Writers' Corner

Mark Sullivan

2007 Poetry

Author's Statement

I think it was Thoreau who said that any serious work has in back of it a long leisure. For me, a literature fellowship from the NEA will provide precisely this crucial margin -- -an opportunity to take time off from a part-time job that I have held for many years to support my writing, and for the first time to be able to devote myself completely for several months to creative work. I am currently preparing poems for a second collection and hope in the course of this year to finish a working draft of the manuscript. I feel hugely privileged by this gift of time in which to reflect and write and grateful to the NEA for supplying it.

"Landscape in the Manner of Huang Gongwang"

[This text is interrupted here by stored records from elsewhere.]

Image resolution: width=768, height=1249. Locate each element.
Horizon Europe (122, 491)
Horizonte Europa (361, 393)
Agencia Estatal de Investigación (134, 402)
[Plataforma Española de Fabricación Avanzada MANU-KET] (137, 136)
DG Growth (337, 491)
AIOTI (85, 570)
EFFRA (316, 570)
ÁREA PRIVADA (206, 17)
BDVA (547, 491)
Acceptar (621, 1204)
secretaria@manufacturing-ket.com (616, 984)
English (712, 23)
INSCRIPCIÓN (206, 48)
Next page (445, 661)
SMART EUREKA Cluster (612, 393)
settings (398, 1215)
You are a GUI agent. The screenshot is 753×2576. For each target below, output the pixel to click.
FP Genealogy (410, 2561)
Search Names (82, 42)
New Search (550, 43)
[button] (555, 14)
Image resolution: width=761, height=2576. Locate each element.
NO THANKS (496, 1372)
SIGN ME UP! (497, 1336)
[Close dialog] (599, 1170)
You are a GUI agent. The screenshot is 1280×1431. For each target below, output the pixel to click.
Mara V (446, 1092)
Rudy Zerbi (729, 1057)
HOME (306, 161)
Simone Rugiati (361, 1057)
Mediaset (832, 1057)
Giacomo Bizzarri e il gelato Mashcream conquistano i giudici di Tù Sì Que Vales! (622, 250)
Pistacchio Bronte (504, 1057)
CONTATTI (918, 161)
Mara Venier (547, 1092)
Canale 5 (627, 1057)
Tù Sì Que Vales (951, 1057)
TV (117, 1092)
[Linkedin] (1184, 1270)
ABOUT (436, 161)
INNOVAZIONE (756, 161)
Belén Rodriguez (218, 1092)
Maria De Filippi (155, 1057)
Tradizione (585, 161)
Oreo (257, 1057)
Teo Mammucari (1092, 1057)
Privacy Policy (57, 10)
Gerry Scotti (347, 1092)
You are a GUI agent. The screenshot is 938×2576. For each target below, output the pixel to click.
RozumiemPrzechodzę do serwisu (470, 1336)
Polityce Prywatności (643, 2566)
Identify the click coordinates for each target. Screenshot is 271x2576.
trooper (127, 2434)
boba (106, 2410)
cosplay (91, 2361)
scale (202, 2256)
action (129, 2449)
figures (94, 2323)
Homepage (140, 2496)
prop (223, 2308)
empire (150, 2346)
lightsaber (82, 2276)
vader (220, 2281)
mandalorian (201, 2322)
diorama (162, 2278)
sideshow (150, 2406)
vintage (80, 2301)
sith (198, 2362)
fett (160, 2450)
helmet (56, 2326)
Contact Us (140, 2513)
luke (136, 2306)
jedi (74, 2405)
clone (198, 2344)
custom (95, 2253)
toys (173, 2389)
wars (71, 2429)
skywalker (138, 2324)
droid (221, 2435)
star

Beginning of February, ice-melt
     across the tar of the landing
making its bleak little landscape
     beyond the window, mountain
passes of snow, asphalt-dark
     inlets.  Already the week-old
storm has shifted through several
     geological eras, upheaval then
erosion along the curbs, until
     now the shoveled drifts show all
that remains in the successions
     of time and exposure.  If we could
see our histories in X-ray, the sweet
     dissembling now turned half-clear
in the mildly harmful radiation
     of our gnosis, they might resemble
the flawed geometries forming these
     scaled-down sierras and exhaust-
washed arroyos.  I think we'd be
     metaphor rather than memory,
some sheer promise of a knowing
     that would shatter and stay like
nighttime waters.  On our drive to visit
     my wife's mother in her nursing
home, there's a stretch of parkway
     where vines and trees tangle for
every inch of light and air.
     The landscape they make looks as manic
as a preschooler's crayon coloring,
     no space untouched.  Her mother's
almost all space now, the voids
     becoming ever more solid, and
I don't know where the details
     go as synapses misfire, the network
unknots.  Language  no longer an
    element you live by, involuntary
as breath, but the wild bird
    amazed inside the house, stunned
for sky.  In the Yuan Dynasty the great
     master Huang Gongwang roughed out
the unfinished handscroll of his mountain
    dwelling in one sitting, the whole
composition, then carried it with him
    the rest of his days, long horizon
rolled in its silk sleeve.  In the evening,
    as if drawing down a shade, he would
spread it out to add the dragon
    veins to each crevice, pour shadows
through the pines.  Tea cooling in
     his cup, the lamp flame low.  Finding
more room everywhere he looked, wind
     on the roof like a barely wet brush.